I'm a bit older than you but when I see younger men (friends) in relationships there are 2 camps - the ones that have their own lives (a couple of guys I know were in a band, studying, now have jobs) and one who has his own life, career etc but seems a bit clingy with his current girlfriend (she doesn't seem to mind) and people who don't have or seem to have many interests.
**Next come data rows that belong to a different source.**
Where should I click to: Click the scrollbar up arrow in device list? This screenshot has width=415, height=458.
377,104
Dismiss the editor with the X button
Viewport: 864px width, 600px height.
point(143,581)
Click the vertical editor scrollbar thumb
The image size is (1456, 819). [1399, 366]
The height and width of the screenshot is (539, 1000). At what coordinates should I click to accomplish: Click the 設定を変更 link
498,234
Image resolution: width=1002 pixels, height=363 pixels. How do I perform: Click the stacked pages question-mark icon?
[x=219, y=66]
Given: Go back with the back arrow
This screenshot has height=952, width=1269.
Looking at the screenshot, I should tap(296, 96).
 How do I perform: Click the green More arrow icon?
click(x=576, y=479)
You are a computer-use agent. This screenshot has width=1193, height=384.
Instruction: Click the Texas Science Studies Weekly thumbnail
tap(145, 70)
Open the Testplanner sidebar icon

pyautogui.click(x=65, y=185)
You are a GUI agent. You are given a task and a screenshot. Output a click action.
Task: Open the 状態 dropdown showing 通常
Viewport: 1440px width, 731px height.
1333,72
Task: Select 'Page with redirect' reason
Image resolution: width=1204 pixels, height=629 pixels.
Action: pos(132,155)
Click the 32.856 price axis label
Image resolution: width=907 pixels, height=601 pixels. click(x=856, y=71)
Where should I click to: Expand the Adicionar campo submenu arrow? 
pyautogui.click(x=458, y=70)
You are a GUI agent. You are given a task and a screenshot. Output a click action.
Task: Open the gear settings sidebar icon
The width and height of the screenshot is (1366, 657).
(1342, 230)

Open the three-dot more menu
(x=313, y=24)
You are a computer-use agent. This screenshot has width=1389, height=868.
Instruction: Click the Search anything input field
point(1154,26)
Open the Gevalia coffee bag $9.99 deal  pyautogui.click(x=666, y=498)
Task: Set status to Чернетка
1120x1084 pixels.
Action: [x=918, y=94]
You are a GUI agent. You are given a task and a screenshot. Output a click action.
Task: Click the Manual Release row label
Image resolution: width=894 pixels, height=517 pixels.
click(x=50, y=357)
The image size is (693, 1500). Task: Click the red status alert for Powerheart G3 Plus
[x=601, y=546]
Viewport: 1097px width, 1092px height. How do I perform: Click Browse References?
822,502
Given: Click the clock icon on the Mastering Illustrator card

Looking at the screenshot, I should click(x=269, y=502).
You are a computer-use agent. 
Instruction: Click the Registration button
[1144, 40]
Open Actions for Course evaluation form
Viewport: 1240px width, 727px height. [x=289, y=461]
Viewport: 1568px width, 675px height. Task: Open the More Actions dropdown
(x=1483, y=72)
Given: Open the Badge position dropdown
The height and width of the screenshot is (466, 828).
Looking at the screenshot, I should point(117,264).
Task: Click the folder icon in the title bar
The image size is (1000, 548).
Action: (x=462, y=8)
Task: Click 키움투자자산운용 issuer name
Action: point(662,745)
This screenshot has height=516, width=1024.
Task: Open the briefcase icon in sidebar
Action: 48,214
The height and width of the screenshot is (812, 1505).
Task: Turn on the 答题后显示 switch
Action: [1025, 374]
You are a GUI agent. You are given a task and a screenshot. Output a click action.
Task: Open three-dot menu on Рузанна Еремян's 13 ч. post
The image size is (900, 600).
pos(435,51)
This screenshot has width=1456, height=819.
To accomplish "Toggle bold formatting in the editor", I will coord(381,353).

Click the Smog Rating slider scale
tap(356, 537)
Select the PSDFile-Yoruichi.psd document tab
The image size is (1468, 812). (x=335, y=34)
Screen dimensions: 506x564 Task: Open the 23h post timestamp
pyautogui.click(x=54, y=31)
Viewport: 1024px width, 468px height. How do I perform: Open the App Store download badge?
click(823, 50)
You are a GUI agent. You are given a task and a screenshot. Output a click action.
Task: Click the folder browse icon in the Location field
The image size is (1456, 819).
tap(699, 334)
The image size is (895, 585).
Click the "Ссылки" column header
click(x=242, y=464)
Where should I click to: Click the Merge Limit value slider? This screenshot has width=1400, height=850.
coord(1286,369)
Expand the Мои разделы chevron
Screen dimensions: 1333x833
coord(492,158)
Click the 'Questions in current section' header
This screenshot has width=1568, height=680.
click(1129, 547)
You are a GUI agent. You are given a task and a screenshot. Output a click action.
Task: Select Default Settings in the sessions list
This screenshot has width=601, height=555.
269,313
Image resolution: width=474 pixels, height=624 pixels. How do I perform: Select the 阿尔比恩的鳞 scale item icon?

SirVixofVixHall · 14/03/2022 09:49

@HowlongWillThisTakeNow

As others say, You need to dial back the intensity and try to relax, and don’t take rejection personally, people will reject you and you will reject people, that’s just life. And don’t worry about being a virgin it’s no big deal , and try not get paranoid about not be in a relationship, your really young,, concentrate on work and having fun.
Yes, this and other pps advice. You have built up the idea of a girlfriend in your mind to the point that this is the focus, rather than just taking time to get to know people, and not really worrying about what happens next. I do sympathise, I have had friends who have become similarly obsessed, when they started to feel anxious about being the only single one. I made a terrible choice of first boyfriend when I was also in your position in my twenties. It can seem as though everyone else is paired off . The reality is that many of your friends in relationships now will have break ups and heartbreak and start dating again . As everyone is saying, take the pressure off. Don’t approach every woman you like as though she might be the love of your life. It takes a long time to get to know people, to trust and to build intimacy. You are letting your anxiety take all the fun out of this, and giving other people responsibility for your happiness. Learn to feel happy with being single, it has lots of advantages. Approach dates as just a date, don’t give them so much weight and importance, as that isn’t fair on either of you.
ravenmum · 14/03/2022 09:54

I made a terrible choice of first boyfriend when I was also in your position in my twenties
Mine wasn't terrible but I definitely should not have married him! Really wish I'd been a bit more laid back at the time and tried out a few more. Sticking with the first person you have any success with is a huge risk when you're in OP's position!